*** The input Section Begins ***

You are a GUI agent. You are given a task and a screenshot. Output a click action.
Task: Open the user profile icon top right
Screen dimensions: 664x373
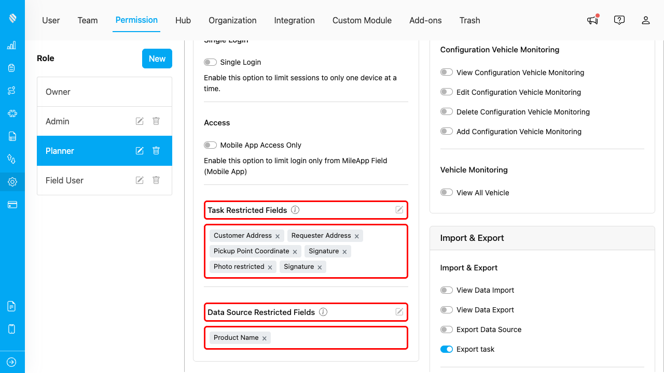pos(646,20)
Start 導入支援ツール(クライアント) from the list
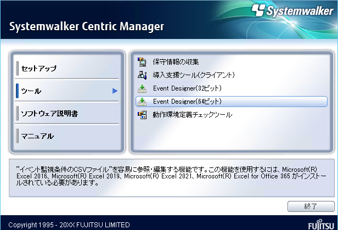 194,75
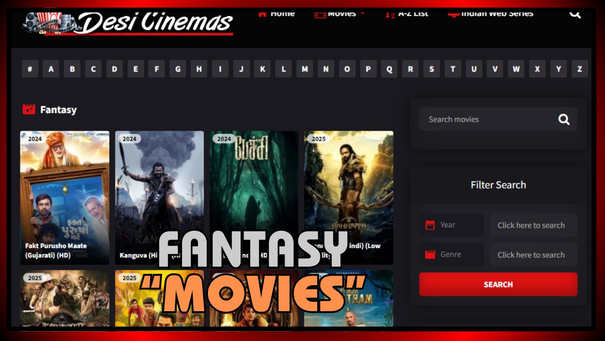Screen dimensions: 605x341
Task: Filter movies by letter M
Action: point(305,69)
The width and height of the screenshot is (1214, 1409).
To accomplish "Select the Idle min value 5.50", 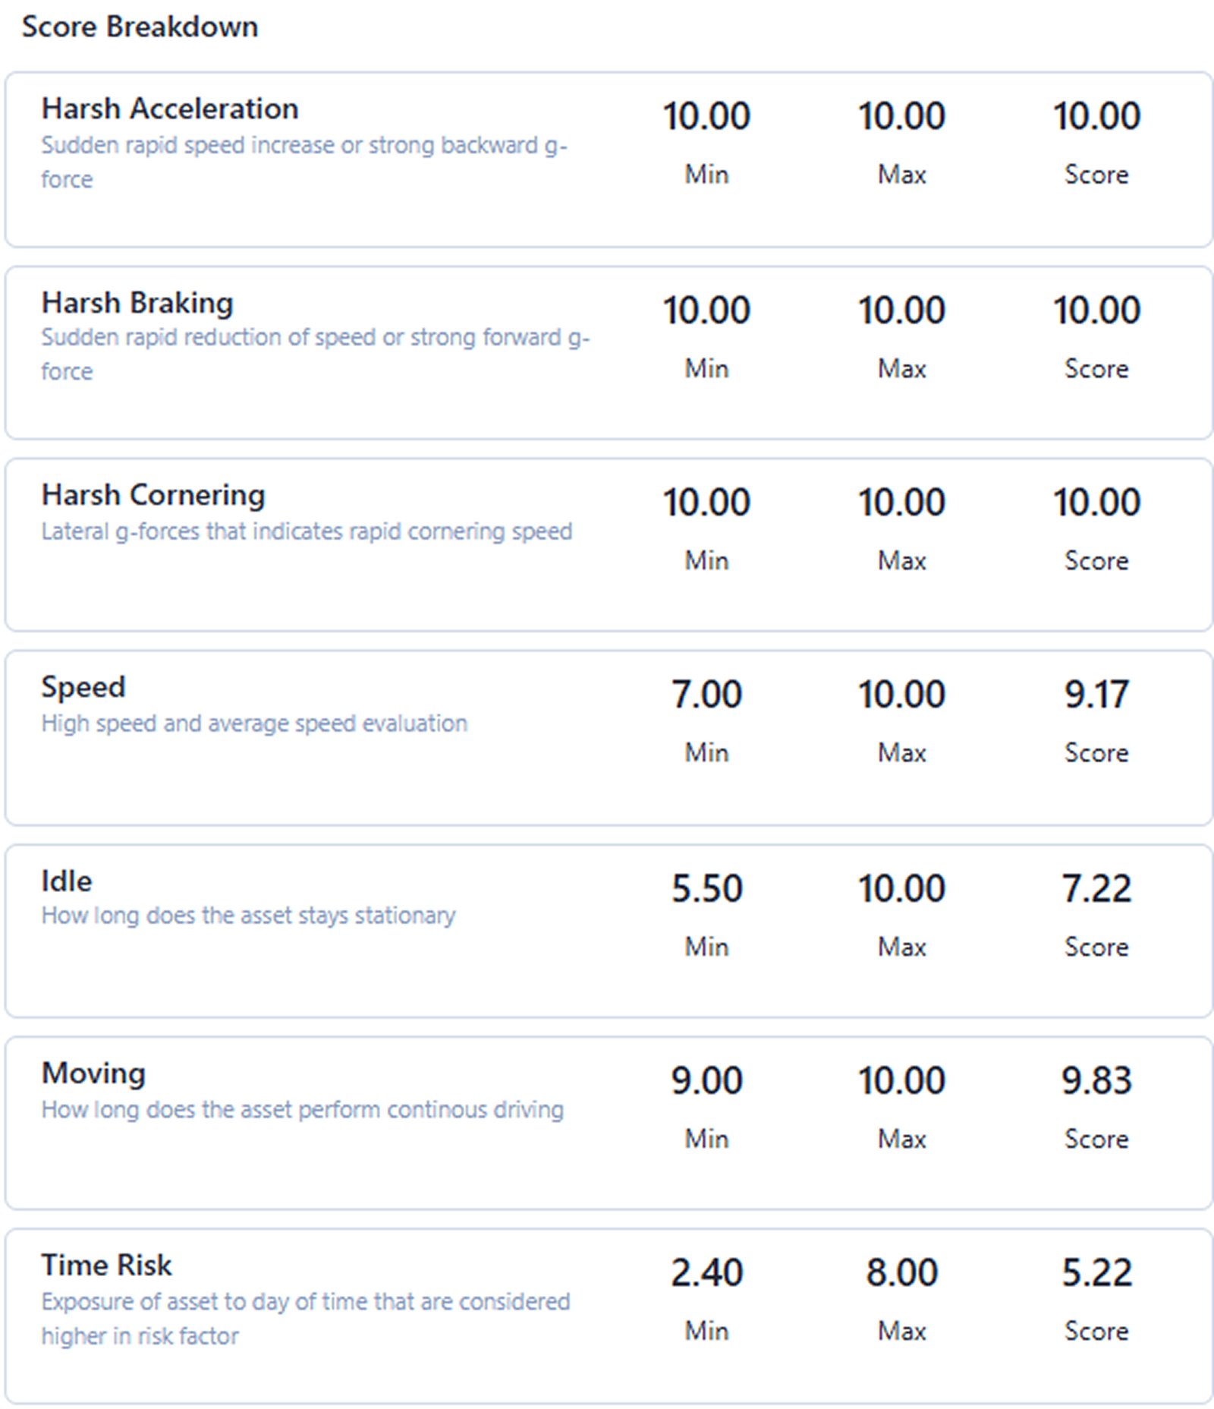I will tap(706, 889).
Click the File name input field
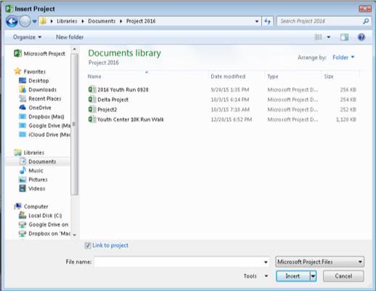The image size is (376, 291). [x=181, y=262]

*** The input Section Ends ***

Check each line above for "screenshot" and give the number of lines that match, nothing more.

2